Pixel coordinate grounding data
______
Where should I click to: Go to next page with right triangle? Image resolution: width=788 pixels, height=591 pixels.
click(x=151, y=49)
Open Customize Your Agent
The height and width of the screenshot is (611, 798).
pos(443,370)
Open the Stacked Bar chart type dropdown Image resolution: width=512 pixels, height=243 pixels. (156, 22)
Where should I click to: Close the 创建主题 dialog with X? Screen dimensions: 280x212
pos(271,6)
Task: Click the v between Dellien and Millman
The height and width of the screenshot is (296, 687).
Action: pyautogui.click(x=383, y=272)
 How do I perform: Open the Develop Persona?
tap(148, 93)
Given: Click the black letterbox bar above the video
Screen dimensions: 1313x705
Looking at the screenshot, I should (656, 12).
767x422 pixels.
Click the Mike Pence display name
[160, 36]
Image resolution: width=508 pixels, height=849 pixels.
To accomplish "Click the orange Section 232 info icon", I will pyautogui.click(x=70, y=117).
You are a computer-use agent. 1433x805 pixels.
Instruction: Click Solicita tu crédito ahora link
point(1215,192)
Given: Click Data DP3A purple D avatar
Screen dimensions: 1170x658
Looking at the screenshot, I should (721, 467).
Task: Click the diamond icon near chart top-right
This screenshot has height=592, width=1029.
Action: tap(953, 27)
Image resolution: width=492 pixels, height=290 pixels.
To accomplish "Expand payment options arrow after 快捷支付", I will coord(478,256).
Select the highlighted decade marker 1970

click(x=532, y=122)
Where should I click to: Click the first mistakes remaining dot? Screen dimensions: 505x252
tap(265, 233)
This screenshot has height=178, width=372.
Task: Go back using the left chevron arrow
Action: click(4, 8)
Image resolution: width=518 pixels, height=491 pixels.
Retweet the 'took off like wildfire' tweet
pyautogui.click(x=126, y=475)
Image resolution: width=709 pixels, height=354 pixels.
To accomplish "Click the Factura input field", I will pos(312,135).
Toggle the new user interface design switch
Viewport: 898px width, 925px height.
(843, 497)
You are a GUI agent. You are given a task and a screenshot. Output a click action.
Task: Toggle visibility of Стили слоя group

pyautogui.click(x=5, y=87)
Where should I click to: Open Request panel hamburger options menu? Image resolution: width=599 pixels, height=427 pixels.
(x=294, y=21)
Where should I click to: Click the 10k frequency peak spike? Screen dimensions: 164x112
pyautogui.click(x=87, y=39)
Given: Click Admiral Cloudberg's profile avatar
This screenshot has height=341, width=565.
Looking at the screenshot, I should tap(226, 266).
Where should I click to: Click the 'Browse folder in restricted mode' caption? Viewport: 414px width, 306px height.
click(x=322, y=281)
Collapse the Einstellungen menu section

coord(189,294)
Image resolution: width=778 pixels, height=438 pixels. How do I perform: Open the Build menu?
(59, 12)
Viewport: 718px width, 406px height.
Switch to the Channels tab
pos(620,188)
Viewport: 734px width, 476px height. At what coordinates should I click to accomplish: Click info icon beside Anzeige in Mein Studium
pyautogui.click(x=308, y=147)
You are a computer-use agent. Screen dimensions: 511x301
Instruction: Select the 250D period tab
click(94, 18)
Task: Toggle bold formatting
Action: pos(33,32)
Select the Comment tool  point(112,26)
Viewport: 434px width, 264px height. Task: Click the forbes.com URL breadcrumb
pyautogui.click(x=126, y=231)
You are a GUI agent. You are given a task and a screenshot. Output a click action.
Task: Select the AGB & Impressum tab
______
→ What you should do:
Show every line from the entries that includes the word "chart".

→ Your solution:
Open the Stacked Bar chart type dropdown Image resolution: width=512 pixels, height=243 pixels. (156, 22)
Task: Click the diamond icon near chart top-right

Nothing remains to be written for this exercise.